Bendahara negara tersebut memberikan penegasan bahwa BSF merupakan instrumen yang melibatkan koordinasi berbagai entitas di luar lingkup internal kementerian. Penggunaannya dinilai belum relevan karena terminologi tersebut berkaitan dengan situasi darurat atau krisis ekonomi yang tidak terjadi saat ini.
Intervensi pada pasar sekunder dipastikan hanya akan mengandalkan kekuatan internal dari perbendaharaan negara tanpa melibatkan lembaga lain. Lembaga seperti PT Sarana Multi Infrastruktur (Persero) atau SMI dan Indonesia Investment Authority (INA) tidak akan dilibatkan dalam proses stabilisasi harga obligasi saat ini.

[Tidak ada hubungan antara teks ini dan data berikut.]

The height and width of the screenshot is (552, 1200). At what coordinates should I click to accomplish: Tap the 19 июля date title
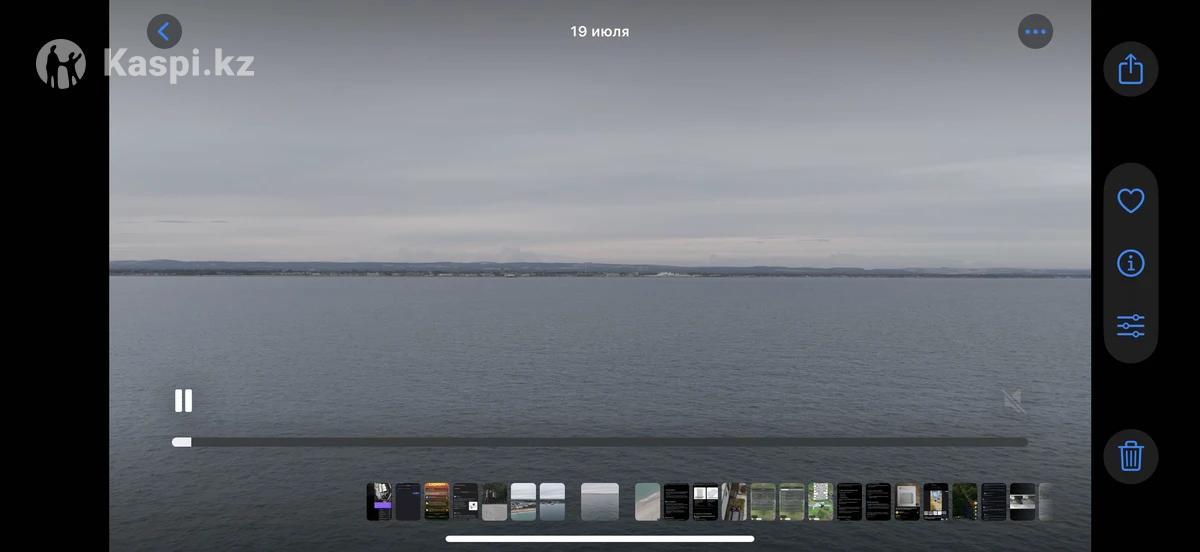pos(599,32)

Pemerintah berencana memanfaatkan Saldo Anggaran Lebih (SAL) serta ketersediaan kas negara yang ada untuk membiayai belanja dan menjaga stabilitas pasar. Langkah ini diharapkan dapat menjaga pergerakan harga SBN agar tetap terkendali di tengah dinamika pasar keuangan global.
"Kita manage cash saja supaya bond-nya lebih stabil: yang kita pakai bisa SAL, bisa cash kita," tegas Purbaya Yudhi Sadewa, Menteri Keuangan.
Tindakan stabilisasi ini merupakan respons terhadap kondisi pasar obligasi domestik yang mengalami tekanan signifikan pada akhir April 2026. Data menunjukkan yield obligasi sempat menyentuh level 6,7%, yang memicu kekhawatiran terjadinya arus modal keluar secara besar-besaran.
Peningkatan imbal hasil yang berlebihan berpotensi menurunkan nilai portofolio investor asing dan memicu aksi jual di pasar modal. Kondisi ini jika dibiarkan dapat berdampak pada pelemahan nilai tukar rupiah terhadap dolar AS akibat adanya capital outflow dari pasar obligasi Indonesia.